4.2 Selecting MFs and scaling gains

Figure 11 shows the block diagram two-dimensional fuzzy PI controlled induction motor drive with indirect vector control. The speed control loop of the drive generates two control signals for the fuzzy control, i.e., the loop error (E) and change in error (CE) by differentiating the E signal. These signals are then converted to per unit (pu) signals e and ce by dividing with the respective scale factors GE and GC. The per unit (pu) or normalized defination of universe of discourse has the advantages that the design is simple and intuitive, and the same fuzzy control algorithm is applicable for all the scaled systems except that the gain factors GC, GE and GU require modification in individual case. The IM magnetization and starting procedures are used in [74] to select the best scaling gains of an FLC. However, if subjected to severe perturbations, the control may require online tuning of its parameters.

A priori determination of membership function shape and its optimum distribution is the best for fast, simple and effective design of fuzzy controller [69]. Triangular type MF is the best for fuzzy controlled drive system [69, 134]. Symmetrical distribution of MFs with number of fuzzy sets (N=7) is the optimal case and asymmetrical distribution of MFs with both convergent and divergent type asymmetry is optimal when the loop error (e) signal MFs has high degree of convergence, the error rate (ce) MFs has medium degree of convergence and the output signal (du) MFs has divergence. All the fuzzy variables (e, ce and du) may not necessarily use the same membership functions [69]. However, Conventional triangular membership functions used in fuzzy inference systems can be modified for improving the system performance [135].

Figure 11: Fuzzy logic controlled induction motor drive with indirect vector control

4.3 Selecting rules type and defuzzification method

The well-known Mamdani type fuzzy inferencing method has been used in all the cases [69]. A special design of fuzzy rule base is proposed in [76] with rather promising results. The fuzzy rule base for the PI fuzzy controller with 49 rules as shown in table1 can be selected and the fuzzy inference used is Mandani type using max- min composition [59]

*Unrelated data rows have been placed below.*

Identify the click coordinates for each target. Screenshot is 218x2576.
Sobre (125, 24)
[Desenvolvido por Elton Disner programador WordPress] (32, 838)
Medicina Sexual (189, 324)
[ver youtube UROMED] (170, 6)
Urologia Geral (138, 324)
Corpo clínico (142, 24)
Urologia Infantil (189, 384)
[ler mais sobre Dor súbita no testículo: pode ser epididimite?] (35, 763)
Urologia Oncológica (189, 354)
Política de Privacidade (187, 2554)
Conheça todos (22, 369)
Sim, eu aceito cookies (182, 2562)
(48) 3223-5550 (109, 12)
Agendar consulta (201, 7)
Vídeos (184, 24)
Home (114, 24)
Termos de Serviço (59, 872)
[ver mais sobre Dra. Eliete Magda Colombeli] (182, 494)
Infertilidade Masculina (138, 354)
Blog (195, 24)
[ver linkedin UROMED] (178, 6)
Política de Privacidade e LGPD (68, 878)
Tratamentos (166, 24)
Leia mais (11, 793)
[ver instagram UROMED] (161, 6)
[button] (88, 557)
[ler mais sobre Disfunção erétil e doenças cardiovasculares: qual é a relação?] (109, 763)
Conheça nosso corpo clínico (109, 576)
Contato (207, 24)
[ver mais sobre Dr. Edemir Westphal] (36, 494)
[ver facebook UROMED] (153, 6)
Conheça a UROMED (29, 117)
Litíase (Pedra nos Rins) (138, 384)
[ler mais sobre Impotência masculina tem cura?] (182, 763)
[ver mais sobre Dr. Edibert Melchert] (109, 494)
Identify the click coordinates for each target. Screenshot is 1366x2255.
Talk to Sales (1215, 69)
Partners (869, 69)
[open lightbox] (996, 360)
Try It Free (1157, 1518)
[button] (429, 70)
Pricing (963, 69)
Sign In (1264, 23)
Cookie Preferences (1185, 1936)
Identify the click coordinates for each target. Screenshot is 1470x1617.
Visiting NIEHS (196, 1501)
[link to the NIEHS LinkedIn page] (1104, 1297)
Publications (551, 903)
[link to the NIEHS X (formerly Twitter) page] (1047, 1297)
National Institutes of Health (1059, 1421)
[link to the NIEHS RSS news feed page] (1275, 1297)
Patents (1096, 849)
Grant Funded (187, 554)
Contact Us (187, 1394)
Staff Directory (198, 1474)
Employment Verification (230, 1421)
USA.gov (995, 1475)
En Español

Table 1: fuzzy PI rule base with 49 rules

The defuzzification method used in the system is based on center of area (COA) method [136] rather than center of heights (COH) [137] or center average defuzzification [138] that was used in [62, 64, 139]. The COH method is a convenient way to obtain output solution with least number of expressions. However, the COH method ignores the effect of fuzziness [140] associated with the output linguistic variables and is equivalent to taking fuzzy singleton functions. On the other hand COH is better for obtaining piece wise linearity. For high degree of nonlinearity, it requires a large number of rules. This particular characteristics has been exploited to obtain the nonlinear function approximations [138], but at the expense of larger number of rules. However the COG method is difficult to analyze for a highly nonlinear rule bases. The fuzzy controller output is denormalized and integrated to establish the active current of the vector-controlled drive as shown in Figure 4.


This paper has reviewed vector control methods and techniques for induction motor drives. Basic principles and the recent developments in these control schemes have been discussed systematically in this paper. Recently most of the speed controllers of IM drives have been designed by hybrid fuzzy. Therefore this report reviews the methods trends of electric drive control that relate to speed controller and its design to having high performance and robustness of induction motor derives. As the performance of the vector control scheme of induction drive is sensitive to parameter variation different new control techniques like the PI-type fuzzy plus PI with adaptive methods offer interesting perspective for the future research which is robust to parameter variation. At present, these new techniques are alternative solution to the conventional control techniques.